W drugim meczu półfinałowym fazy play-off, rozegranym w sobotę, Rekord Bielsko-Biała wygrał 7:3 z Piastem Gliwice i jako pierwszy zapewnił sobie udział w Wielkim Finale FOGO Futsal Ekstraklasy. Jego przeciwnikiem będzie Constract Lubawa, który po trzech meczach pokonał ostatecznie w niedzielę GI Małolepszy Arth Soft Leszno. Piastowi pozostaje walka o brąz.
Trudna walka Piasta
Po porażce przed własną publicznością Piast Gliwice, chcąc grać w finale, musiał dokonać rzeczy historycznej – wygrać nie raz, ale dwa razy w Bielsku-Białej. Było to zadanie wyjątkowo trudne. Wynik w 8. minucie otworzył dla bielszczan Artur Popławski. Na 2:0, strzałem z woleja, podwyższył Mikołaj Zastawnik. Piast jeszcze w pierwszej połowie wycofał z gry bramkarza, ale poza strzałem w słupek Viniciusa Lazzarettiego niewiele to mu dało. Rekord skorzystał na tym w najlepszy możliwy sposób – na 3:0 do pustej bramki trafił Paweł Budniak. Na to trafienie wreszcie odpowiedział Piast, a trójkową akcję Lazzaretti – Pegacha – Rick wykończył ostatni z nich, dokładając stopę przy dalszym słupku.

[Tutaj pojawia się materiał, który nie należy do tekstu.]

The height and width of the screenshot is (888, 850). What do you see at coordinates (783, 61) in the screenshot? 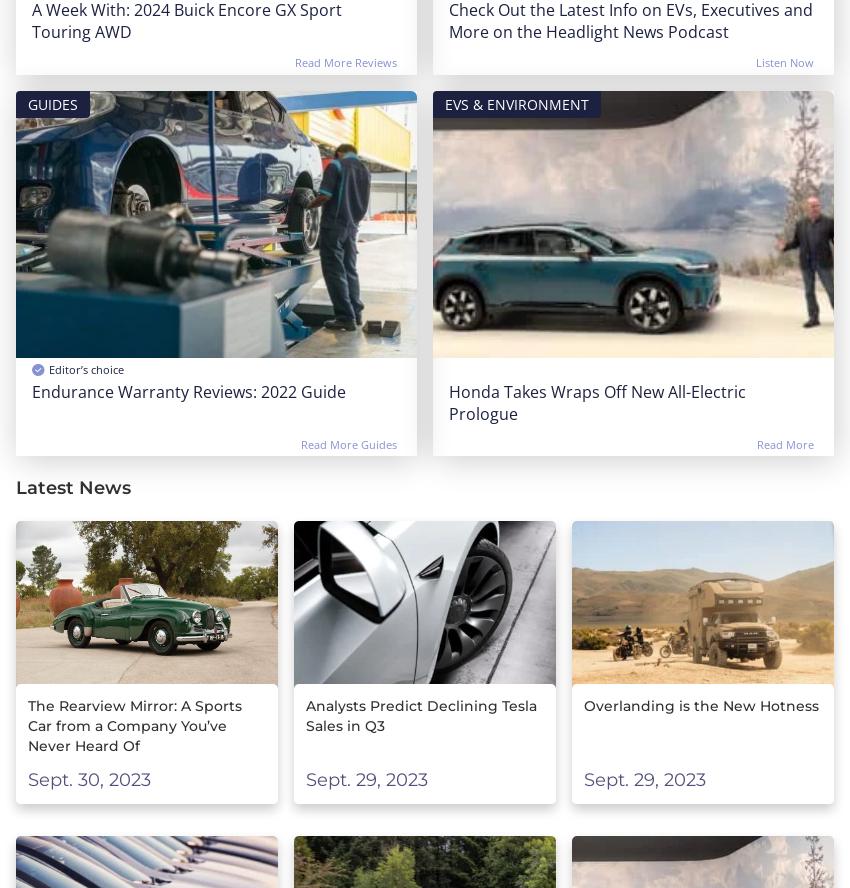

Po zmianie stron gliwiczanie nadal próbowali gry w przewadze, ale zamiast strzelić na 3:2, stracili bramkę na 4:1. Walczyli jednak o lepszy rezultat, a szybka odpowiedź przyszła ze strony Miguela Pegachy, który uderzył nisko prawą nogą przy lewym słupku. Dalsze zadanie odrabiania strat znacznie utrudniła czerwona kartka Patrika Zatovicia za faul na Popławskim, co znów skończyło się bramką dla bielszczan, tym razem Stefana Rakicia. Wydawało się, że wszystko zamknie gol Tarasa Korolyshyna, ale po zaledwie 12 sekundach było już 6:3 – zagranie ręką w polu karnym Popławskiego na gola zamienił Rafael Cadini.
Pozostaje walka o brąz
Na więcej Piasta już jednak nie było stać. Ostatniego gola zdobył Stefan Rakić i ustalając wynik na 7:3 zapewnił Rekordzistom awans do Wielkiego Finału FOGO Futsal Ekstraklasy. Piastowi, tegorocznemu triumfatorowi futsalowego Pucharu Polski, pozostaje walka o brąz.